Separation between long- and short-range part of the Coulomb interaction in low dimensional systems: implications for the macroscopic screening length and the collective charge excitations

TL;DR

This paper develops a method to distinguish long- and short-range Coulomb interactions in low-dimensional systems, enabling accurate analysis of collective charge excitations and screening lengths from first-principles calculations, with applications to 2D materials.

Contribution

It introduces a novel approach to separate Coulomb interaction ranges in low-dimensional systems, facilitating the study of collective excitations and screening effects from microscopic data.

Findings

Successfully applied to 2D materials like NbSe2, BN, and MoS2.

Enabled extraction of macroscopic screening lengths from first-principles calculations.

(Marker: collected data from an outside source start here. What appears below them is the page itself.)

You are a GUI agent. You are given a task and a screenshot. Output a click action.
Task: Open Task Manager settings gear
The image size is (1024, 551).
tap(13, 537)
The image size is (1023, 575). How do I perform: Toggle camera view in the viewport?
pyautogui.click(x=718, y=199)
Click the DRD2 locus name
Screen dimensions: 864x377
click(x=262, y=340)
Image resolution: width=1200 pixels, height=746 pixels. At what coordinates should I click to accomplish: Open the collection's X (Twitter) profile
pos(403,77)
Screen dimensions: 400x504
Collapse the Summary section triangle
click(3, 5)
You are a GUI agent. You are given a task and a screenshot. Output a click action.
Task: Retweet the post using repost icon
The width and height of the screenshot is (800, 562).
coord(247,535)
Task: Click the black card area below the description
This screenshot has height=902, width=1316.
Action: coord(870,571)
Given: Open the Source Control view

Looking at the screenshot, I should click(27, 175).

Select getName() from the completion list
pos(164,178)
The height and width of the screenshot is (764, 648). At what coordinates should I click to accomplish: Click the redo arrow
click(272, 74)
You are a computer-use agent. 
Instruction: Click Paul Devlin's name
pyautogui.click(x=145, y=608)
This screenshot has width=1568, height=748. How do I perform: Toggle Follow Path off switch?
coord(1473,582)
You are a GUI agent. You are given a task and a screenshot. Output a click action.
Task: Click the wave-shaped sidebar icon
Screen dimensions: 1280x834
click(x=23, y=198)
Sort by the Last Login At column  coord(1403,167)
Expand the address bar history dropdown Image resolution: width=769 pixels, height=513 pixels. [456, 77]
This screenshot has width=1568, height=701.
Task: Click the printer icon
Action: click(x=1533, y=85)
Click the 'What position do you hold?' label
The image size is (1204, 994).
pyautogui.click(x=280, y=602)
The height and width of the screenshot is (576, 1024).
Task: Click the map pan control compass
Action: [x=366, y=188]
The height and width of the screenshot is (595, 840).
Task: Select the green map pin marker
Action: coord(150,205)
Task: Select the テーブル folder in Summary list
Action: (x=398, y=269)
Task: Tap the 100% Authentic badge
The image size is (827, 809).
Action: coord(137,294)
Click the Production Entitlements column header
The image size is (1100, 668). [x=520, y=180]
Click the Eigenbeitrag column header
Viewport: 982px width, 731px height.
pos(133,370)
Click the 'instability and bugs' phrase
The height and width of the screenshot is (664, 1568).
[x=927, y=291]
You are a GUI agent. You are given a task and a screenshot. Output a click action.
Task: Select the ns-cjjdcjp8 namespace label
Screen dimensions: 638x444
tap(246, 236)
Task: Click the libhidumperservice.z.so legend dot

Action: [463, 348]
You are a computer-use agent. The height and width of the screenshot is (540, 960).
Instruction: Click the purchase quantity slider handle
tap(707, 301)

Provided a framework to analyze collective charge excitations in low-dimensional systems.

Abstract

Collective charge excitations directly probed in electron energy loss and inelastic X rays scattering spectroscopies play a key role in different fields of condensed matter physics. Being induced by the long-range part of the Coulomb interaction between particles, in standard bulk systems they appear as well-defined features in the spectra associated to the zero crossing of the real part of the macroscopic dielectric function. However, this simple criterion cannot be used to identify collective excitations in low dimensional systems where the macroscopic dielectric function is not a well defined concept. In this work, we discuss how this problem can be traced back to the definition of the long-range Coulomb interaction and we show how the appropriate separation between long- and short-range Coulomb interaction allows one to correctly express the low dimensional macroscopic dielectric function in terms of microscopic quantities accessible in first-principles calculations. This allows disentangling collective charge excitations in low dimensional materials in analogy with what one does in standard bulk systems. In addition, we show how important macroscopic quantities, such as the screening length scale, can be extracted from full first principle calculations. As an illustrative example we perform a study of the screening effects and the collective excitations in prototypical 2D materials including metals (NbSe2) as well as semiconductors (BN and MoS2).